The results of last night’s Republican primary were apparent as soon as the first returns started coming in — LePage was up from the start and never slipped into second place. He won Bangor, Lewiston-Auburn and Augusta, which was somewhat surprising but not wholly, but it was when he won Portland that everyone — including Peter Mills, who many considered a strong contender in the GOP race — agreed that LePage had the nomination locked up.
The national media doesn’t seem to have picked up the scent yet, but Mark Brewer, a political science professor at the University of Maine, placed the outcome squarely on the shoulders of the tea party.
“What I had kinda been saying to people all along is that what was going to be key on the Republican side, in my view, was how big the tea party movement in Maine was going to be,” Brewer told me Wednesday. “I think what we saw yesterday in Maine was the tea party movement was a relatively good size.”
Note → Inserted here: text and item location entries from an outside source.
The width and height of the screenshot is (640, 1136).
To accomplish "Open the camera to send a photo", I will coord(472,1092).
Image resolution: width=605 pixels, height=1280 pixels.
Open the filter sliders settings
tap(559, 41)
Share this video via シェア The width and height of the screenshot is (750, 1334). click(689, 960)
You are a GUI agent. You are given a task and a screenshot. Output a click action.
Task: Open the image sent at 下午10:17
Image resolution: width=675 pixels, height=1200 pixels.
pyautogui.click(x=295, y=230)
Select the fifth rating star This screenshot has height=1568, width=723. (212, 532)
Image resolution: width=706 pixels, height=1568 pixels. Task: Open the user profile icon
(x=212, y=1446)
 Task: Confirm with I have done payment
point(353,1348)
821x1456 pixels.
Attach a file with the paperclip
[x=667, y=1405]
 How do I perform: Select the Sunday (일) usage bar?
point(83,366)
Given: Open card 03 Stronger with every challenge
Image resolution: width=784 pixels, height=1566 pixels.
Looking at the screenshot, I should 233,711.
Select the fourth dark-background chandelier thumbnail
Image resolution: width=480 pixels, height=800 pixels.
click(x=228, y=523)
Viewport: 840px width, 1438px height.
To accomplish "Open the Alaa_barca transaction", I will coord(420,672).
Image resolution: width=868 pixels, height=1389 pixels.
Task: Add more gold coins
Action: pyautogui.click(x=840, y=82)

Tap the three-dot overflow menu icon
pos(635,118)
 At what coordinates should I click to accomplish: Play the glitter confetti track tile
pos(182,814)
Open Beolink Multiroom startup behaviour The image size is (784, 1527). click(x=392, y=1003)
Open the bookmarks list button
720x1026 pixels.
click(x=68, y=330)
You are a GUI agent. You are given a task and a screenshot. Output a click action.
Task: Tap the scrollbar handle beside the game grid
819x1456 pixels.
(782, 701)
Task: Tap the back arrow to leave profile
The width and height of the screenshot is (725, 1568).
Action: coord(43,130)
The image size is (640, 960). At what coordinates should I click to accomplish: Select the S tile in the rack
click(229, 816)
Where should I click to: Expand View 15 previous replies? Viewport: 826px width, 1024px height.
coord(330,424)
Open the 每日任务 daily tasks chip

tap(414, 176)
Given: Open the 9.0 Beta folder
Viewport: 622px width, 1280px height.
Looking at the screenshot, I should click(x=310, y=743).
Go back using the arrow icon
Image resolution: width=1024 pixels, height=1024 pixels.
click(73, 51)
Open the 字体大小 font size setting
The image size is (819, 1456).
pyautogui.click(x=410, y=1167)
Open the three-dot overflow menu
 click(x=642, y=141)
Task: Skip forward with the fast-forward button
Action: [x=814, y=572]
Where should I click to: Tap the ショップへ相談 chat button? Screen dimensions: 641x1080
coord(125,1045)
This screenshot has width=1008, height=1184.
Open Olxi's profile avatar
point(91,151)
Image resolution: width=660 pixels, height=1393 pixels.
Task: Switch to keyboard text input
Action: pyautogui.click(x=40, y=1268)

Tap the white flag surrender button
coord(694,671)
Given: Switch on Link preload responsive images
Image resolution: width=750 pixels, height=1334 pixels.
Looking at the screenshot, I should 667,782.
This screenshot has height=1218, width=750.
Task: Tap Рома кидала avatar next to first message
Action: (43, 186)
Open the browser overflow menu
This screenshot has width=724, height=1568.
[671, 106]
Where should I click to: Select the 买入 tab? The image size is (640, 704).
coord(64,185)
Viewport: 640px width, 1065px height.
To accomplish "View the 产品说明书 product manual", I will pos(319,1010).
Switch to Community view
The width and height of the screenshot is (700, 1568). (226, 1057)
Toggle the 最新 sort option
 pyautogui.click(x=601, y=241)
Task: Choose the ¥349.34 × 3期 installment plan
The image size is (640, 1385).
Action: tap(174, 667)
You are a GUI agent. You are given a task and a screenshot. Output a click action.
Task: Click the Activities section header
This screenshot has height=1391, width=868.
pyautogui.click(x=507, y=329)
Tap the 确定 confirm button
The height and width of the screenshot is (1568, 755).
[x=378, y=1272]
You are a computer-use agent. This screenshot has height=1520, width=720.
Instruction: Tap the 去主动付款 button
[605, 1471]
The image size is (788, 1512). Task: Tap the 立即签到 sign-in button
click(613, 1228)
He linked, also, the overwhelming passage of Question 1 to LePage’s victory.
LePage has experience competing in a liberal arena. Waterville, where LePage has served as mayor since 2003, is a heavily Democratic town — all but one councilmen is a Democrat. According to Sandy Maisel, a professor in the Government Department at Colby College in Waterville, LePage’s victories in Waterville and last night are largely due to one factor:
“He’s a very personable guy, and Waterville’s a small town — lot’s of people know him,” Maisel said.
Others back Maisel up on this. One TV commentator last night — I wasn’t paying attention who — remarked — perhaps jokingly — that LePage’s victory was because he invested in campaign buttons, rather than stickers. A few people I’ve talked to today have said they were impressed by LePage’s perhaps less traditional but also less expensive advertising form of choice: radio.
But, Maisel said, LePage hasn’t shown himself to be a prolific fundraiser. My boss at the Kennebec Journal, Tony Ronzio, fired off a tweet this morning that reflected the huge money disparity in the race: “By my hasty count, Bruce Poliquin spent $168 for every vote he received last night. Otten $145. Lepage? $3.50.” Poliquin and Otten were both largely self-financed, but nonetheless LePage was still near the bottom of the barrel as far as financing goes.
Maisel and Brewer both said independent candidate Eliot Cutler may have a strong chance to shine in November.
“He has clearly got an impressive resume, he has by all accounts got plenty of resources to spend on this race, he has already got a fair amount of support out there,” Brewer said.
Maisel said Cutler might have more potential to steal votes from LePage than Democratic nominee Elizabeth Mitchell, saying, “It seems to me that the Mills, Abbott, Otten people have to find a place to go.”
LePage, the Morning Sentinel reports, is taking a breather today while he and everyone else tries to figure out what just happened, and what’s going to happen next.